### Task:
Transcribe the passage of the article below on design for additive manufacturing between "Additive Manufacturing (AM)" and "automation with optimisation.", inclusive.

### Passage given:
DFAM: WHY PURPOSEFUL GEOMETRY MUST REPLACE PASSIVE OPTIMISATION

Laurence Coles & Manolis Papastavrou, Founders, Metamorphic AM

Additive Manufacturing (AM) is often celebrated for the freedom it offers designers, freedom from tooling, freedom from conventional constraints, freedom to explore geometry at levels once unimaginable. Yet for all its promise, AM has also become trapped in a cycle of what can perhaps be called superficial innovation. Design for Additive Manufacturing (DfAM), as commonly practiced today, has become a misnomer. Rather than embracing the full potential of AM, many engineers merely adapt existing designs or lean heavily on software-driven outputs, confusing automation with optimisation.

At Metamorphic, we believe it’s time to rethink DfAM, not just in how it is applied, but in what it fundamentally stands for. It’s time to move from passive optimisation to purposeful geometry, where function defines form, where human intent drives digital tools, and where the design process becomes an active act of engineering, not just an exercise in software manipulation.

THE COMFORT (AND COST) OF AUTOMATION

Walk into most AM design offices today, and you’ll see the same set of tools: topology optimisation engines and latticing software that are often used alongside traditional CAD packages. These tools are powerful, but their power is often misapplied.

### Data shown:
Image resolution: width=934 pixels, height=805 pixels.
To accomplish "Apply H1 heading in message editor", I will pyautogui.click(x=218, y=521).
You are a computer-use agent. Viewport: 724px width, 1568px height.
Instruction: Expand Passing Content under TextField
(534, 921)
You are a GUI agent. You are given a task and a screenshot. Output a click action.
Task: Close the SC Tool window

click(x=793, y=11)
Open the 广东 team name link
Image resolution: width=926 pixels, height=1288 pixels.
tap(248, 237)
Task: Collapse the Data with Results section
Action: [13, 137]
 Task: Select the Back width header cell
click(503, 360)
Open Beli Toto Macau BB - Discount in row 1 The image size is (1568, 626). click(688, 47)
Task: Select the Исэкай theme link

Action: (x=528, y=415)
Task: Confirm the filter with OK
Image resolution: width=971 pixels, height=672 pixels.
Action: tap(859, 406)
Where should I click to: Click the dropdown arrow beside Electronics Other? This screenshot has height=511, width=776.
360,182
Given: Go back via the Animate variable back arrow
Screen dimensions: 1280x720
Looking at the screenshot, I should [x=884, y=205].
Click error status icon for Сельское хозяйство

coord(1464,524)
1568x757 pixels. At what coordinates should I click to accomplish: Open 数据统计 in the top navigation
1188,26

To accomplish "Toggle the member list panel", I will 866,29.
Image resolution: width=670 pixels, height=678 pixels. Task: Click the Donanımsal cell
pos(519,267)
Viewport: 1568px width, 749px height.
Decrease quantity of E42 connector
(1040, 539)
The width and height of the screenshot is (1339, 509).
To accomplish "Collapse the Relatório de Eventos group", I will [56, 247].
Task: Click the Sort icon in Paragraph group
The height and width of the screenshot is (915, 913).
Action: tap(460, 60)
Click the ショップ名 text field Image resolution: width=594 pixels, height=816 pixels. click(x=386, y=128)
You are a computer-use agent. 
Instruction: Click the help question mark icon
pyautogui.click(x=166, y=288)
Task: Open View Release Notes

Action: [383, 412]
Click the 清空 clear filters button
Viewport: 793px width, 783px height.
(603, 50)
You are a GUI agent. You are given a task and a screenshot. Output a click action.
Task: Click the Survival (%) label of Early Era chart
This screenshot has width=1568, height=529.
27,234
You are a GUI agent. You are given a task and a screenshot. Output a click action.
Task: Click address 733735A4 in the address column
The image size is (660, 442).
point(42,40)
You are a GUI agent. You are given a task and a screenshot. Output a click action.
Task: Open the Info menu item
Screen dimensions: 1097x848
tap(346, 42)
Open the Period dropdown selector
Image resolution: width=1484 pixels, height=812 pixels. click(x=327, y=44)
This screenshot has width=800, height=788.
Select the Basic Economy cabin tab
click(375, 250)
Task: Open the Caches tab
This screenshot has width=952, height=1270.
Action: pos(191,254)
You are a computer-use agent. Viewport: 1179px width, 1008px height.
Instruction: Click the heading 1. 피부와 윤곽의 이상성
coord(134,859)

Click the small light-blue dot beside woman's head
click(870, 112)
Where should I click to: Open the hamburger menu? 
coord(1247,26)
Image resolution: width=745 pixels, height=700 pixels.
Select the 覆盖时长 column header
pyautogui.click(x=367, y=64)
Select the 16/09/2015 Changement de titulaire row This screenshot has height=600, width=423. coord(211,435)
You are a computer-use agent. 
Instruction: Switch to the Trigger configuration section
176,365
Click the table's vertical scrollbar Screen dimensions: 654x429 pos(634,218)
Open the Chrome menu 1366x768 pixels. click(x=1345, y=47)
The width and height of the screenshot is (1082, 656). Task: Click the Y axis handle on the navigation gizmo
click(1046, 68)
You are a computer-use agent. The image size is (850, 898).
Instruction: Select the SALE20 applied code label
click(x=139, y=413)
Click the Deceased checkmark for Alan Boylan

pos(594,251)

### Task solution:
Additive Manufacturing (AM) is often celebrated for the freedom it offers designers, freedom from tooling, freedom from conventional constraints, freedom to explore geometry at levels once unimaginable. Yet for all its promise, AM has also become trapped in a cycle of what can perhaps be called superficial innovation. Design for Additive Manufacturing (DfAM), as commonly practiced today, has become a misnomer. Rather than embracing the full potential of AM, many engineers merely adapt existing designs or lean heavily on software-driven outputs, confusing automation with optimisation.